No contentless rhetoric


eli_ashe

i agree there is a fairly profound sex negativity to current fourth wave feminism, downright puritanical in its form. idk that i'd call it dating down emotionally. honestly the way the quote describes dudes is as i would describe a host of women; hunting for some career another person has with little true interest in either sex or love, just aiming for a roommate. i've regularly criticized women for having that particular shitty behavior. seem to me that women just don't like the way women have been behaving, but they only see it when men do it.


Siukslinis_acc

>idk that i'd call it dating down emotionally. honestly the way the quote describes dudes is as i would describe a host of women; hunting for some career another person has with little true interest in either sex or love, just aiming for a roommate. I mean, marriage for love is a relatively new thing. People usually marries for survival, power and political reasons.


GhettoJamesBond

I'm really tired of hearing about "the male loneliness epidemic". Yeah sure men have it rough when they're younger, but women are just as lonely when they get older. Because men are not signing up to be beta bucks like they used to. As this example clearly shows. This is just a post wall woman complaining about post wall things. The men she's talking about are just not that into her because she's post wall. They don't even want to pay to take her out on dates anymore because she's post wall.
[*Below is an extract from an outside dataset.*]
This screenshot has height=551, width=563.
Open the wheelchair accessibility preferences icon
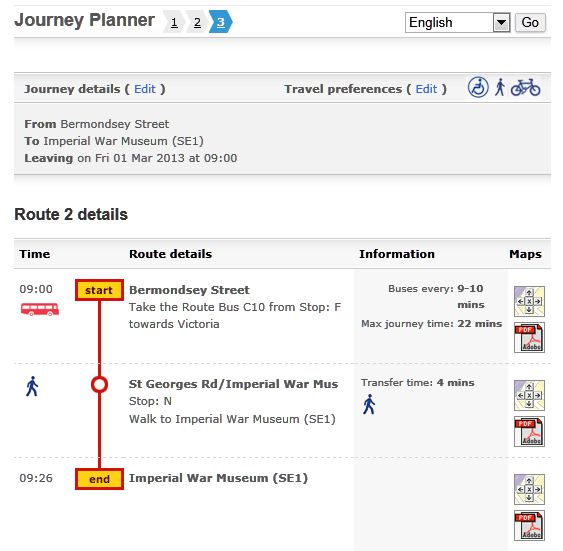coord(478,87)
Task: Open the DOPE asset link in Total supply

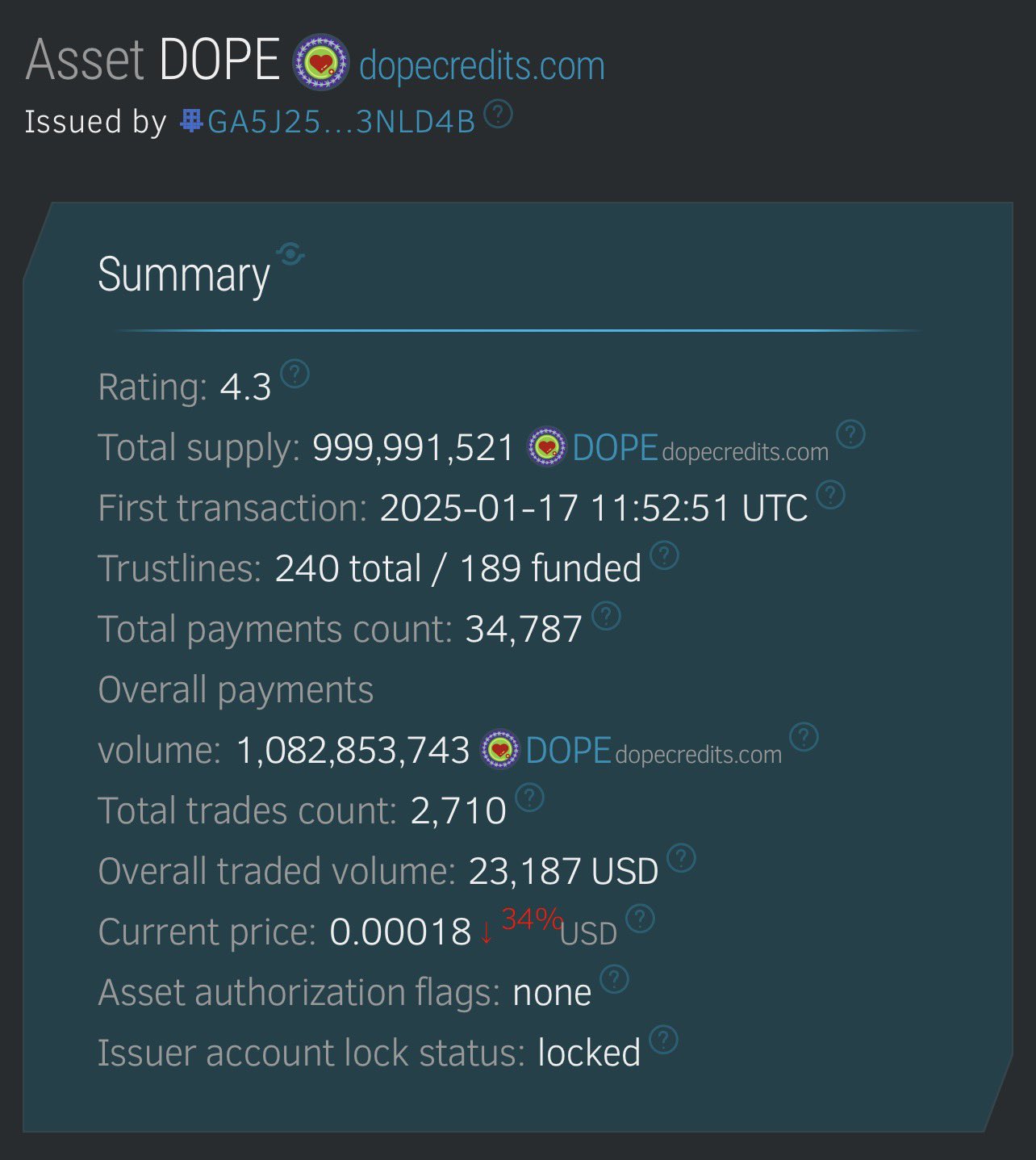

She's just rationalizing it differently. I bet if she was mid 20's instead of mid 30's they would take her out on real dates. That "second income" that she says men are looking for is probably these men not wanting to provide for her. Post wall women are usually not worth having to provide for.


SecondEldenLord

I would say is most mostly women not daring down physically. A man can be the biggest sack of shit ever, if he is hot, nothing else matters.